The first featured dish is the Sweet and Sour Tempura, ordered by Hammy Al Zaabi ’26. Served with the sauce on the bottom, white rice on the side, and a choice of chicken and shrimp, the dish blends the contrasting flavors expertly. The added toppings — pineapple chunks, bell peppers, and other veggies — helped complement the protein options and add flavor to the white rice.
Following the Tempura is the Crispy Chicken Pad Thai, ordered by Scarlett McGlashan ’26. The dish is made up of long, delicate rice noodles mixed with egg and grounded peanuts on the side. Like all their entrees, this one is generous in portion size, easily sharable with friends or to take home for leftovers.
The Pad Thai had the right amount of flavor without much spice, perfect for those who enjoy a milder dish. The crispy chicken within the dish brought a unique texture and a nostalgic flavor.
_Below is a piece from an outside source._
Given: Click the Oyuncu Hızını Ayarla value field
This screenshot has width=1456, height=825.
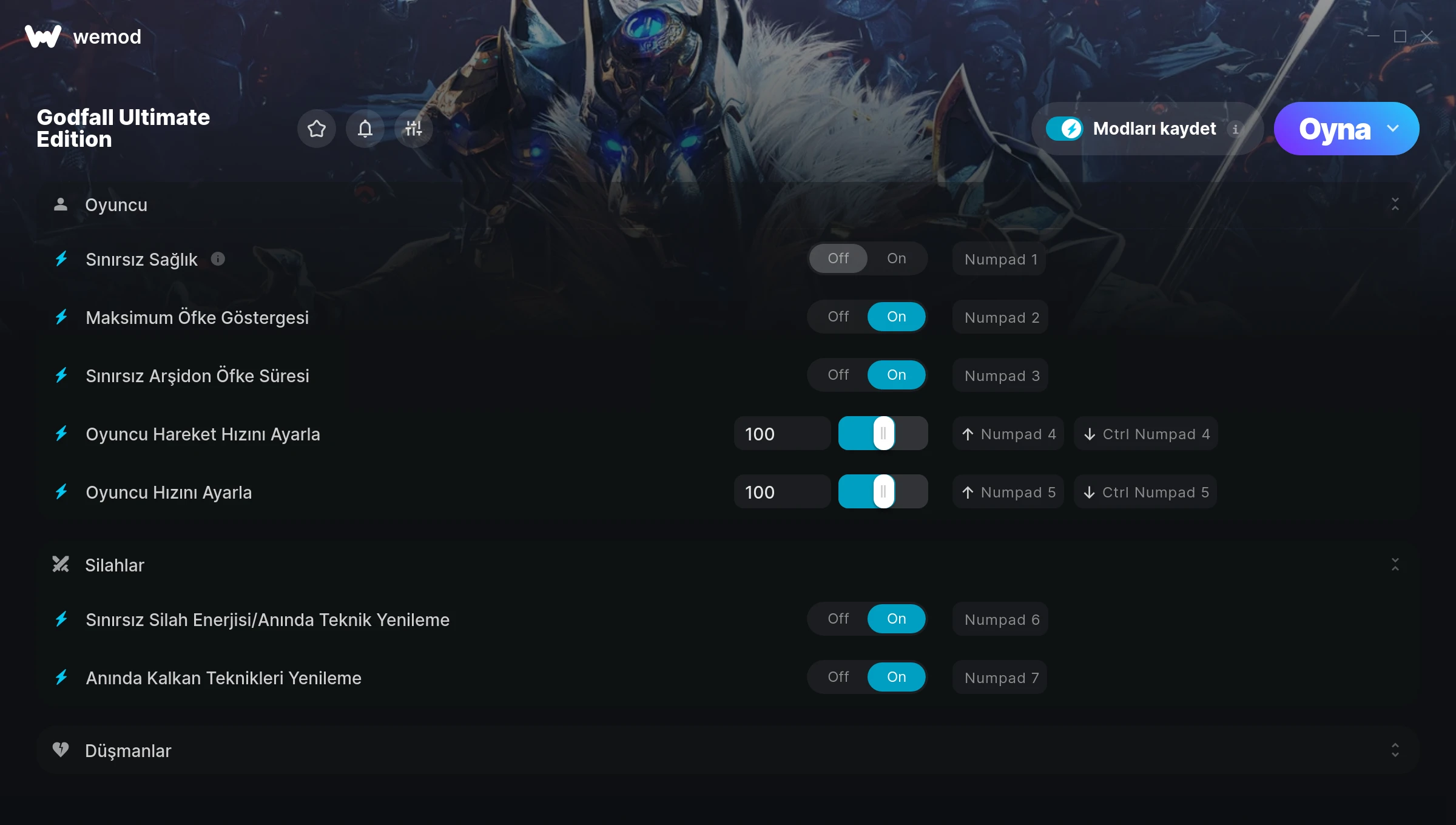Looking at the screenshot, I should 782,492.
“The first bite took me back to making Pad Thai with my dad before moving to Tabor,” said Scarlett.
Next up is the Green Curry, ordered by Jack Nguyen ’27 and Ella O’Brien ’27. The dish is made up of curry with toppings such as bell pepper, snow peas, basil, and coconut milk. To accompany the dish, rice is served on the side.
The curry comes in large portions; others tried the delicious and filling meal. The rice soaked up the curry easily and paired perfectly. The curry was a nice consistency to it and the blend of spice, herbs, and toppings made the dish memorable for the two reviewers.
Finally, we have the Crazy Noodle, ordered by Tutu Hu ’26. The Crazy Noodle is made up of stir fried rice noodles and a choice of protein. For this dish, Tutu chose chicken. To accompany the noodles, a spicy sauce and an array of stir-fried vegetables balanced the meal out.
The rice noodles were wide, soft, and chewy, and the amount of spicy sauce on top was just right: not too much to overpower the dish but enough to provide a slight kick. With savory chicken balancing fresh vegetables, this was a tasty and must-try dish.
Whether you’re visiting town or taking a break from dining hall food, Cilantro is a local and tasty restaurant that will fill you up. It is well worth the visit.